Given that CGM use itself provides frequent feedback, we propose a new second feedback loop from CGM use back to information and motivation capturing the learning and increased motivation that comes from seeing changes in glucose levels or TIR in response to behaviors or medication changes. We also propose a new overarching frame for the model which acknowledges each person’s goal for CGM use and its influence on IMB components and the definition of “optimal” use (Table 2). Relationships between the IMB model components (solid lines; Figure 1) are expected to remain as hypothesized regardless of CGM use goal. The IMB model already allows for each component of the model to vary—we add CGM use goal to organize that variation and suggest optimal CGM use and intended health outcome(s) may be different based on one’s goal. A new third feedback loop from outcomes to CGM use goal allows for goals to change over time.

Table 2.

Example CGM Use Goals With Associated Features of Optimal Use and Example Characteristics of Persons With Diabetes.

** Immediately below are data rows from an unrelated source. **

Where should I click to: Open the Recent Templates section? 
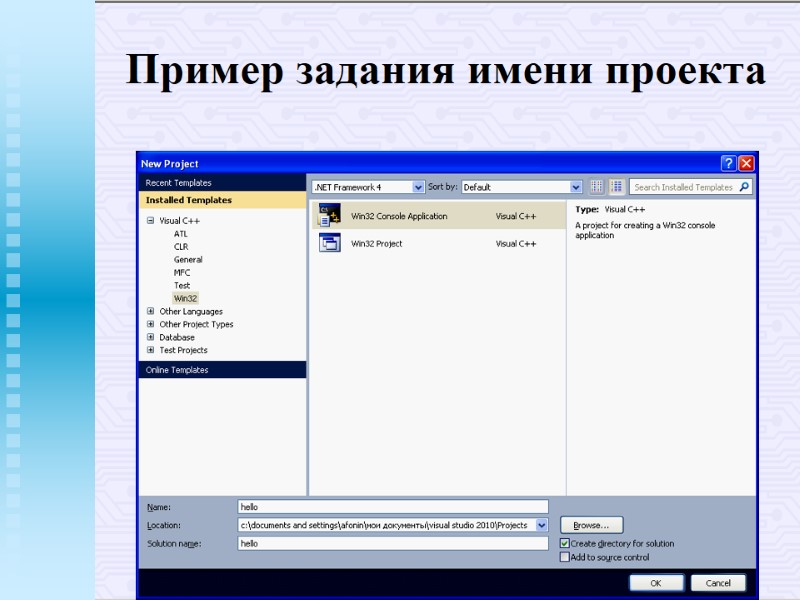180,182
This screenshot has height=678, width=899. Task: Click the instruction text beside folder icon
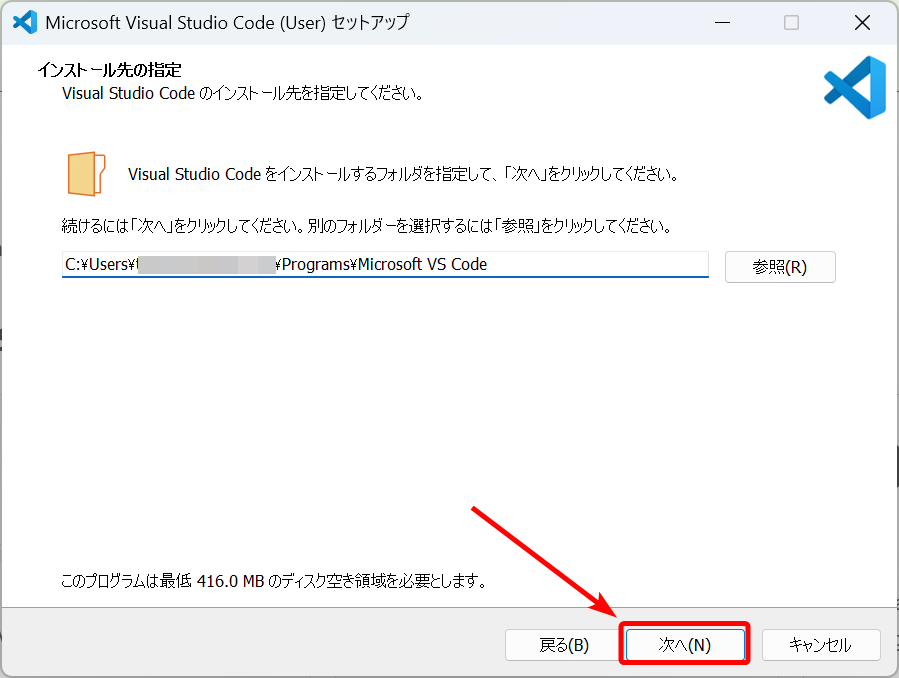point(403,174)
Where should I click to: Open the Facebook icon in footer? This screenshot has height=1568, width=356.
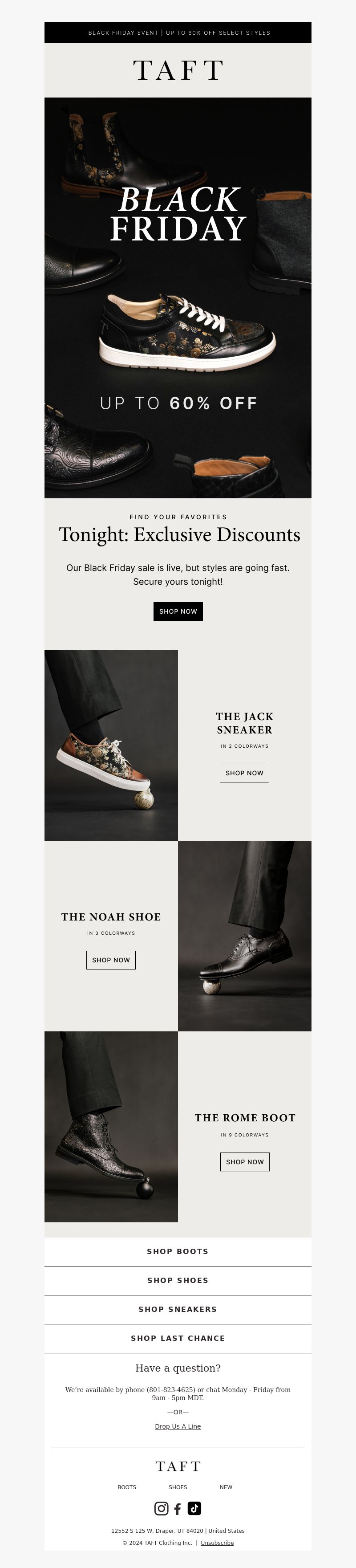178,1508
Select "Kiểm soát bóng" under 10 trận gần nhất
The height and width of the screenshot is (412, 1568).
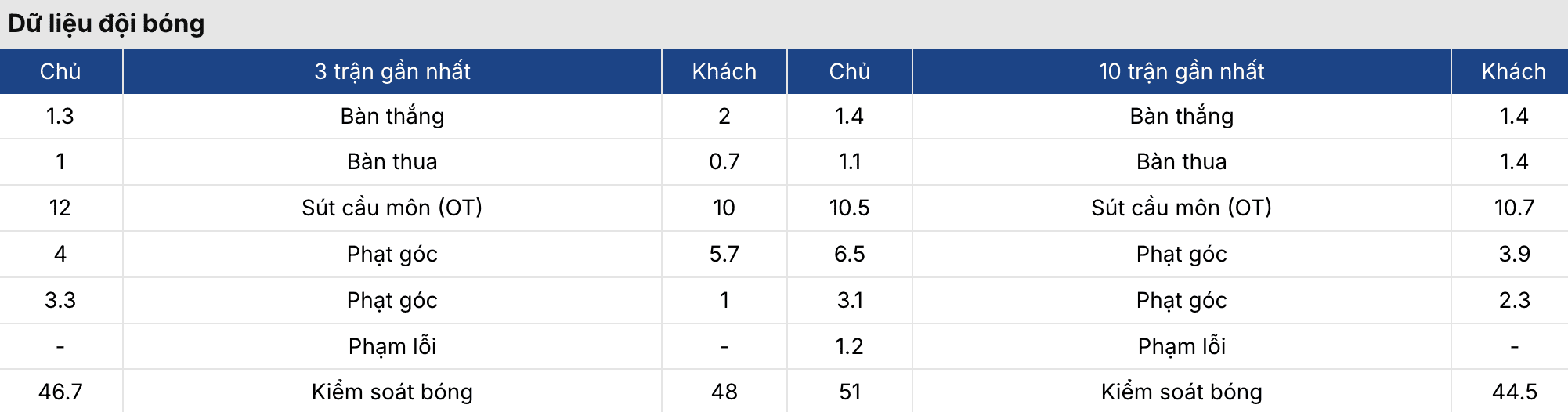1181,392
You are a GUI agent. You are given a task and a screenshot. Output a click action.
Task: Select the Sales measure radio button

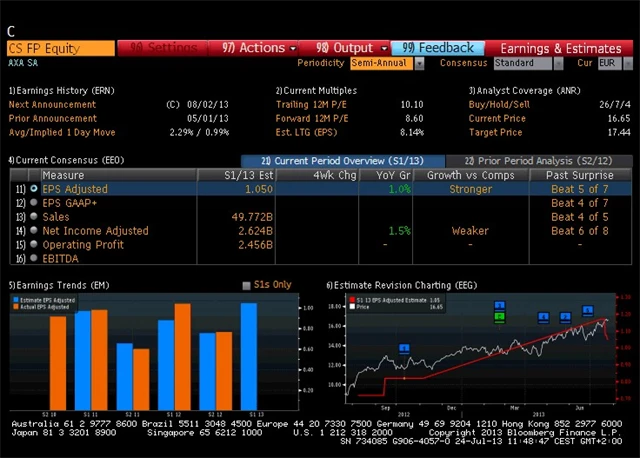coord(33,216)
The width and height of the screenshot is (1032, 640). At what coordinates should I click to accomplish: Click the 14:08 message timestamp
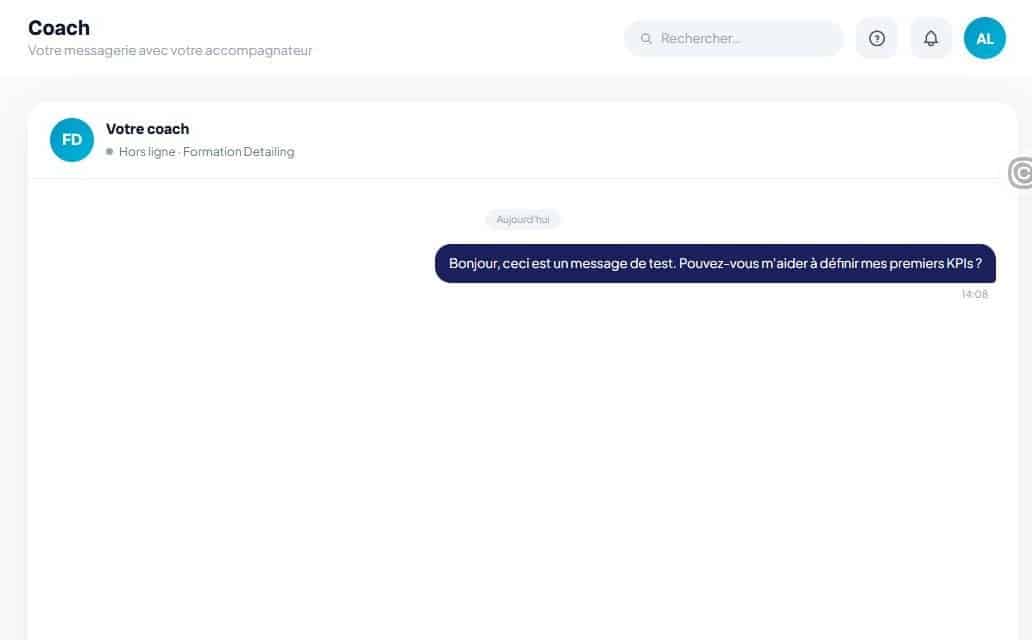[x=974, y=294]
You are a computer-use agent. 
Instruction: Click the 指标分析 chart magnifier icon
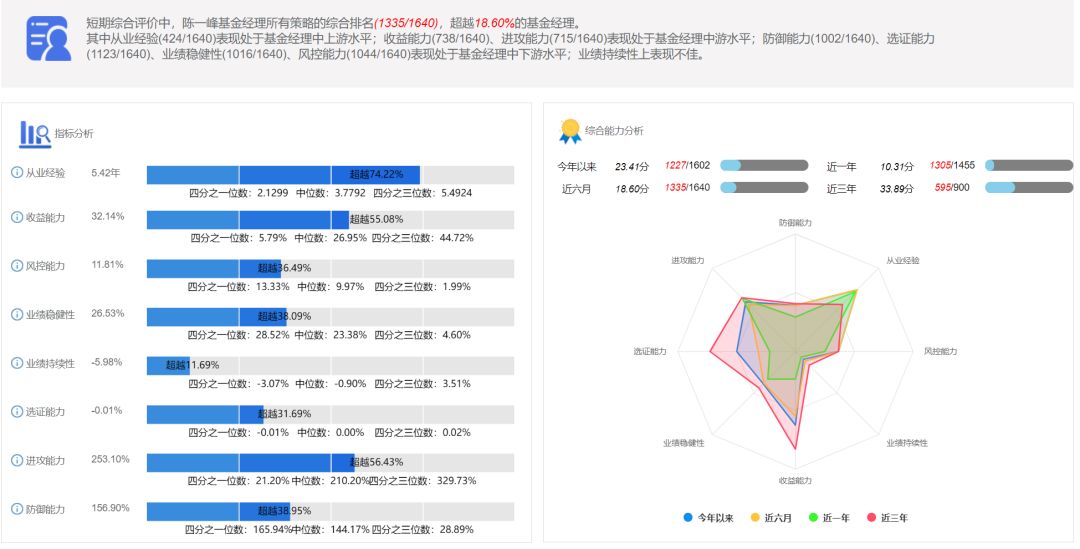pos(34,134)
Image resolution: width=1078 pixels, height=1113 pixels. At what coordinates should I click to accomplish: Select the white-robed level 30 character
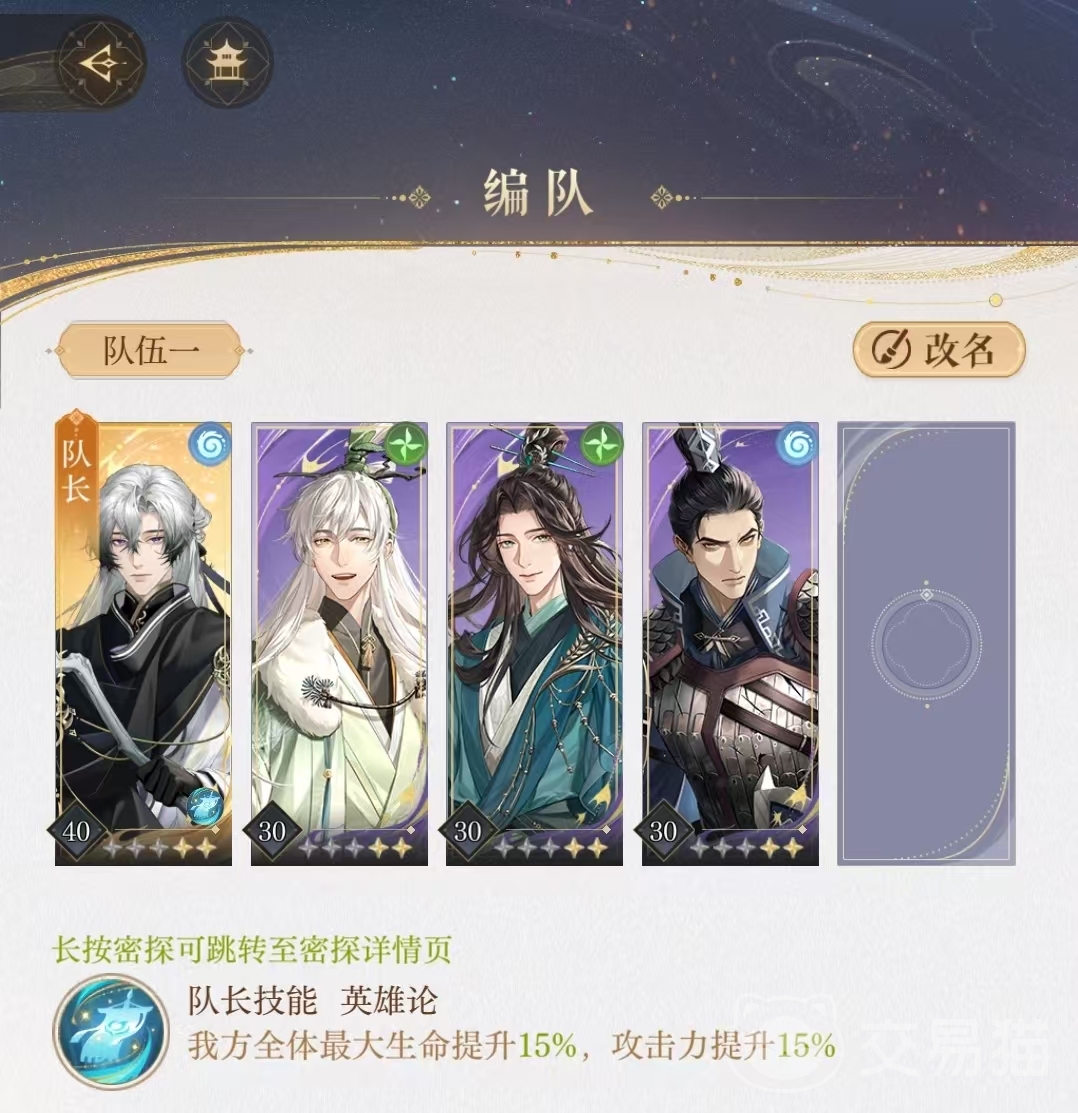tap(339, 644)
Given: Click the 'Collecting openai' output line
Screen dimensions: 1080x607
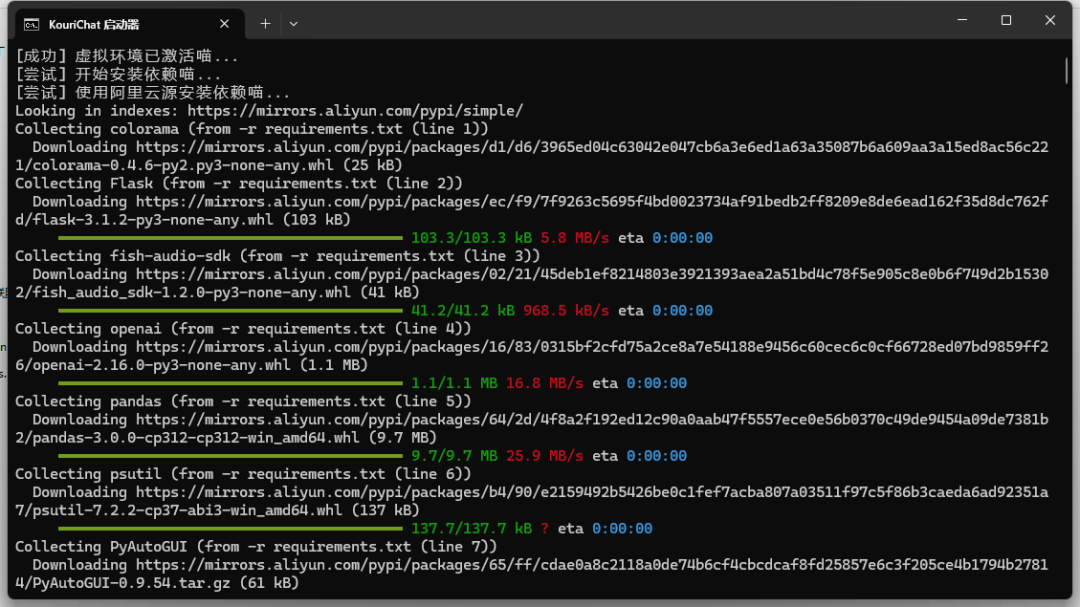Looking at the screenshot, I should coord(243,329).
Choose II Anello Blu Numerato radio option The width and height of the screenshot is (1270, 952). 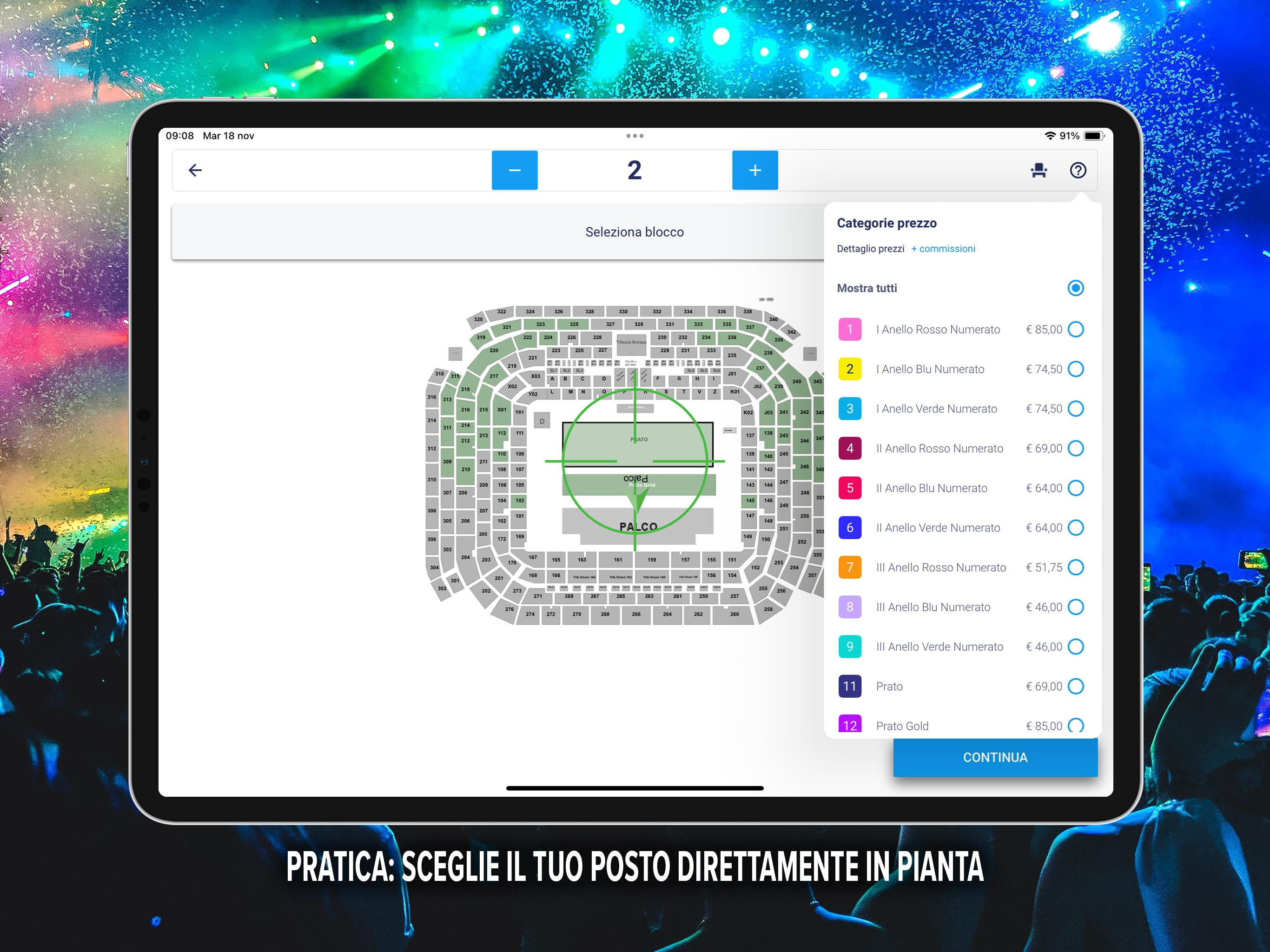click(1075, 488)
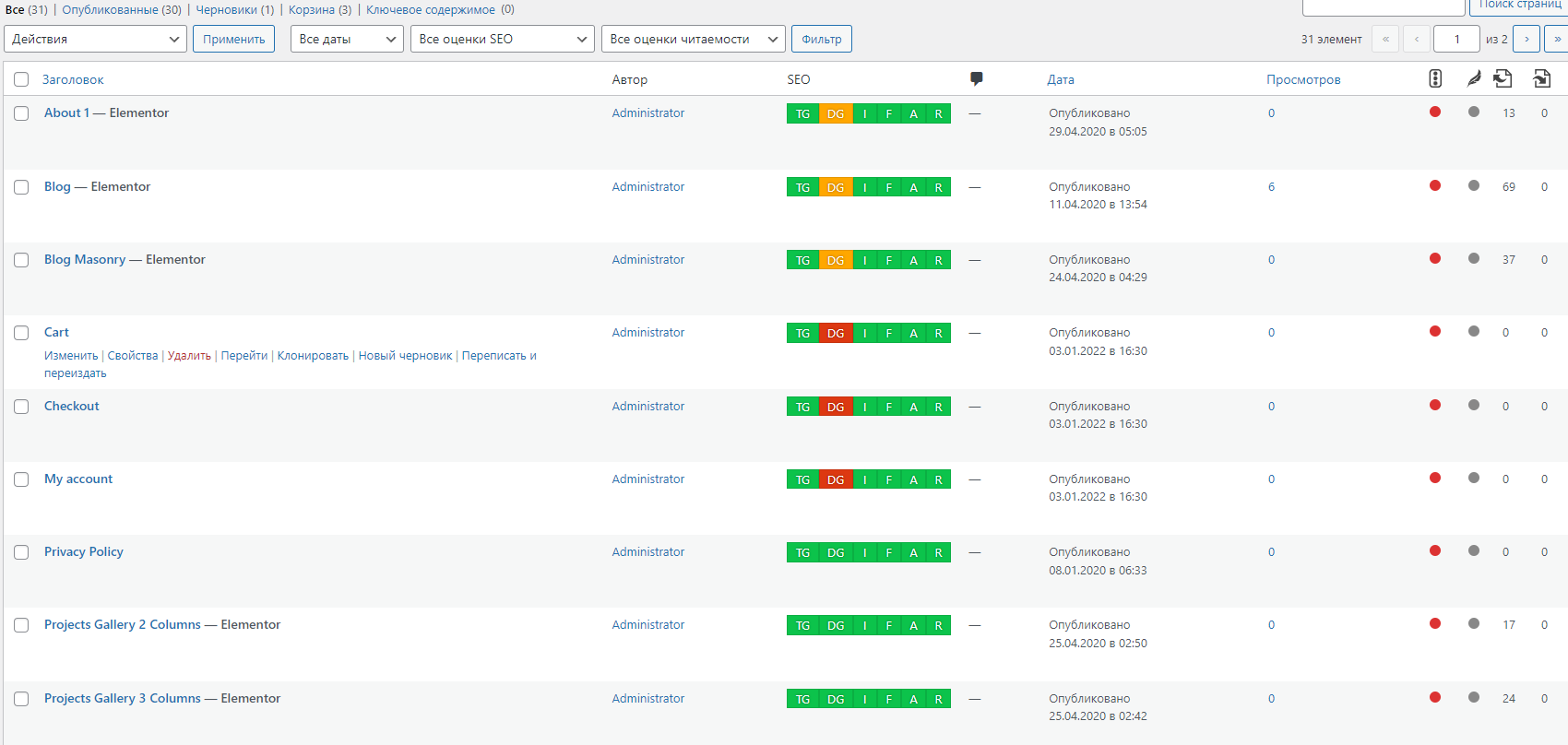Expand the Все даты date filter
The image size is (1568, 745).
(347, 39)
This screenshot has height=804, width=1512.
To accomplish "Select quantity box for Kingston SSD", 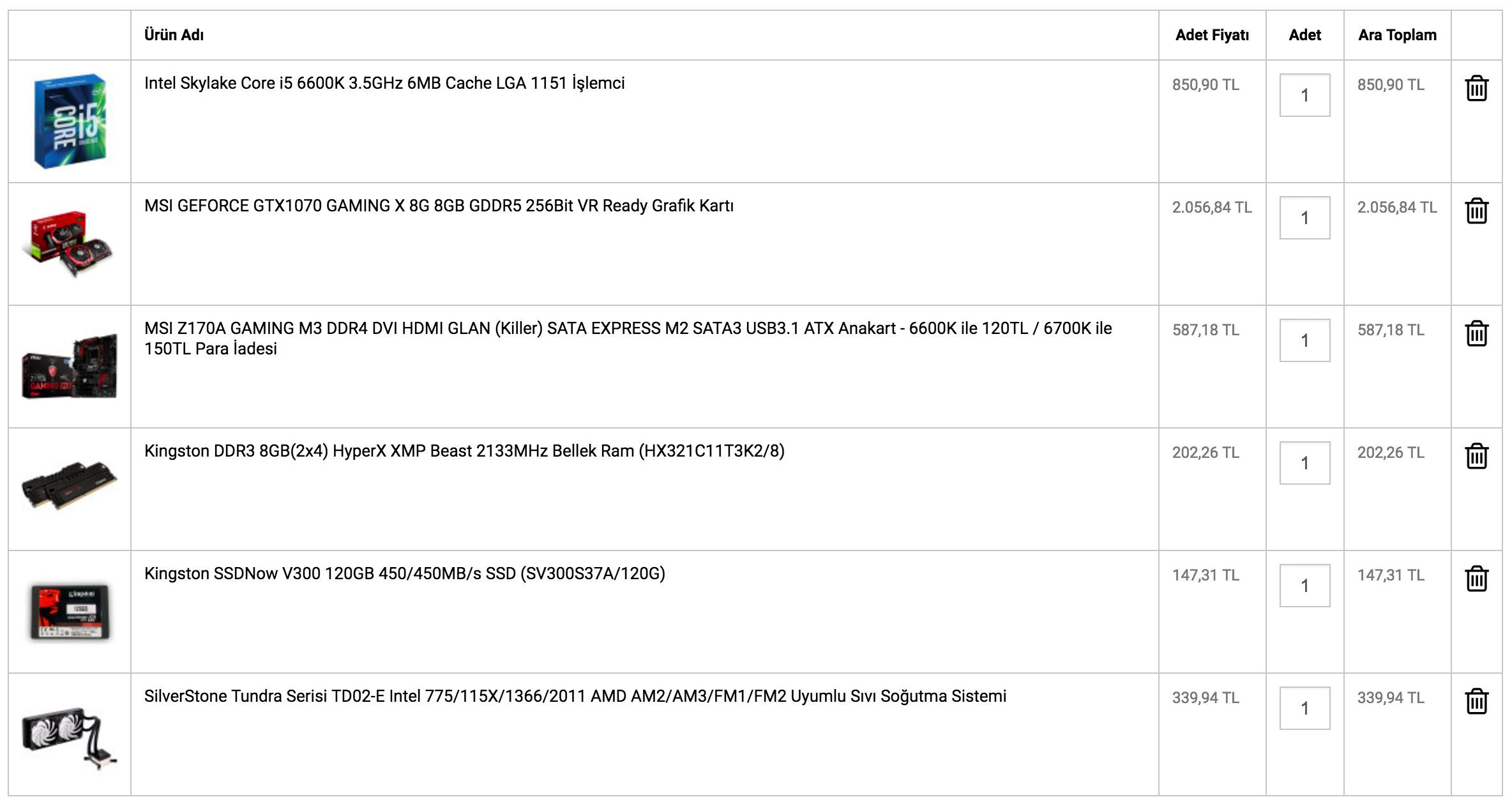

CGM Use Goal	Features of Optimal CGM Use	Common Among Persons Who
Avoid fingersticks and/or inform insulin administration	• Consistent wear and/or a plan to use fingersticks during CGM breaks • Remembering to check before meals/consistent with insulin dosing schedule • Responding effectively and quickly to checks and/or alerts (including dosing insulin appropriately)	• Check glucose values frequently • Use prandial insulin • Experience pain from or difficulty/distress related to fingersticks
Safety concerns (avoid hypoglycemia and hyperglycemia)	• Consistent wear and/or a plan to use fingersticks during CGM breaks • Remembering to check at important times in routine (before work or before driving) • Setting appropriate alerts • Responding quickly and effectively to checks and/or alerts • Ensuring important others receive alerts for out-of-range values and know how to respond	• Have hyper/hypoglycemia unawareness • Prefer their glucose values to run higher or lower than recommended • Worry about or have experienced severe hypo/hyperglycemia events
Identify trends and inform long-term management or treatment changes	• Wear time sufficient to inform treatment changes (e.g., 2 weeks – 3 months) • Viewing and interpreting trend data • Sharing data with health care provider(s) to inform changes to medication regimen • Sharing with health care provider(s) to advise on/confirm plans for patient-directed changes (timing of medications, meals or snacks)	• Have lower quality of life or experience distress associated with their treatment regimen or glucose excursions • Have started a new medication and want to evaluate its effectiveness • Have persistently high HbA1c values
Optimize other health behaviors and diabetes knowledge (how glucose responds to foods and physical activity)	• Wear could be short-term or sporadic or long-term and consistent • Reviewing data at end of the day and/or checking before/after meals/snacks and physical activity • Engaging educated others in reviewing CGM data • Changing diet (composition or timing) and planning snacks/meals around physical activity in the future • Using predictive numbers to adjust/plan for activities	• Are newly diagnosed • Are participating in Diabetes Self-Management Education and Support • Do not use prandial insulin • Experienced recent unexplained increases in HbA1c

Information

CGM use information includes accurate knowledge about wearing a CGM, viewing and interpreting data, and responding when challenges arise. It also includes having accurate heuristics and theories that support CGM use as opposed to inaccurate heuristics (e.g., any glucose variation is harmful). Knowledge of how and when to read CGM data and respond to alerts requires general diabetes education and knowledge about in-range and out-of-range glucose values, the meaning of trend arrows, and how to access and interpret trend data. Certain information and heuristics are essential for enhancing trust in the CGM glucose values: knowing about false lows due to compression of the device, understanding discrepancies between CGM values and fingerstick values, and knowing how long it takes for insulin administration to affect values. Knowledge that uncontrollable factors (hormonal changes, weather, illness, stress) affect glucose may be necessary when accessing continuous glucose data. Per the IMB model, levels of information are associated with levels of motivation. Information and motivation directly impact behavioral skills and indirectly impact CGM use.

Motivation

Personal motivation reflects individuals’ attitudes about CGM use which are based on beliefs or expectations that CGM can benefit them, and perceptions of the information provided by the CGM as helpful. A person’s overall perception of knowledge about their diabetes-related numbers can range from useful and informative to distressing, anxiety-inducing, or shame-inducing. Continuous glucose monitors can exacerbate or challenge these existing perceptions, impacting motivation for ongoing use. Other relevant beliefs are the meaning of “needing” a medical device or technology and of wearing a device on the body. Relevant expectations require balancing positive expectations of how CGM can provide benefit with realistic expectations about potential burdens of CGM use. Maintaining CGM use may require realistic expectations that include experiences of distress and hassles as well as benefits of CGM use.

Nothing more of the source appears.